I am trying to verify if the knowledge data matches the prompt given by the user.
Backstory: -

  1. I am using smollm2 from ollama as my main llm and langchain/crewai as my main farmwork
  2. I have a custom-built tool that searches google and returns web url's based on the search query produced from the user's prompt.
  3. These web url's and the content within will be the main data source for the llm to give an answer.

My main question is how do i verify if the data source matches the prompt given by the user.

My solutions (not that great): -

  1. Created a tool using smollm2 to verify the context of the data source and the prompt: Very ambiguous results
  2. Tried similarity scores using embedding models: varying scores, unable to set a threshold

Pls do feel free to share your ideas or thought processes.
Thanks in advance!

errant bison
#

some help pls

gleaming rapids
errant bison
gleaming rapids
errant bison
#

Tried it (mentioned above), got very poor results.

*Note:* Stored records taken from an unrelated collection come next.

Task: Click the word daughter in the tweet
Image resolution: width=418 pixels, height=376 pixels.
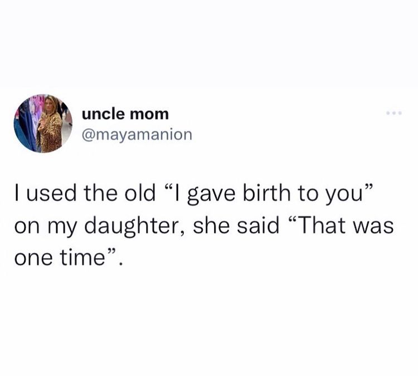Action: click(131, 226)
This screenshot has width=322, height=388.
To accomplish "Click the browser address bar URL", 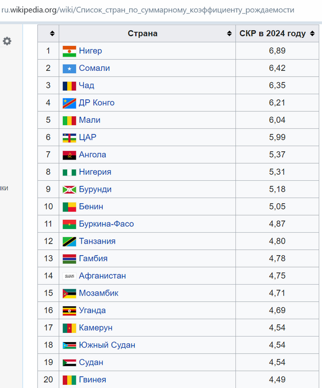I will point(147,10).

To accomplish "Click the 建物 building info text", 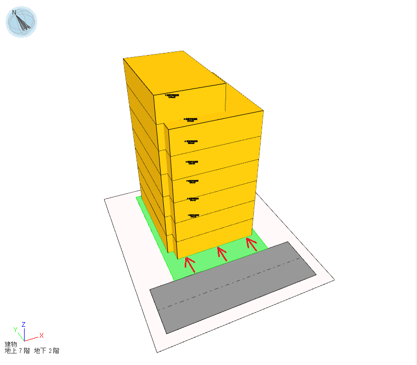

This is the template I have used:-
verifier_template = """
You are an expert at verifying data based on the given input sentence.

Sentence: {input_sentence}

First, extract the context from the sentence. Next, analyze the provided data.

Data: {data}

Verify if the data aligns with the concept extracted from the sentence. Be precise and accurate in your evaluation.

Respond in either "Yes" or "No." Explain your thought process.

"""

gleaming rapids
# errant bison Tried it (mentioned above), got very poor results. This is the template I have ...

You don't need to call a LLM separately to filter out irrelevant information. In a RAG based approach, you can use a single system prompt. For example:

Using the relevant information from knowledge base, respond to the user's query. 

Knowledge Base:
"""
{knowledge_base}
"""

User's Query:
"""
{user_query}
"""

However, if you still wish to use a separate LLM call to filter out irrelevant information, we can enhance the prompt by employing a relevance scale (1 to 10) instead of a binary output (Yes/No). This allows the LLM to more effectively articulate the relevance between the data and the sentence. We can subsequently establish a threshold based on preliminary tests. For instance:

You are an expert at verifying data based on the given input sentence.

Sentence: {input_sentence}

First, extract the context from the sentence. Next, analyze the provided data.

Data: {data}

Verify if the data aligns with the concept extracted from the sentence. Be precise and accurate in your evaluation.

Output a relevance score from 1 to 10. Where 10 signifies the highest relevance and 1 denotes the lowest relevance. Explain your reasoning.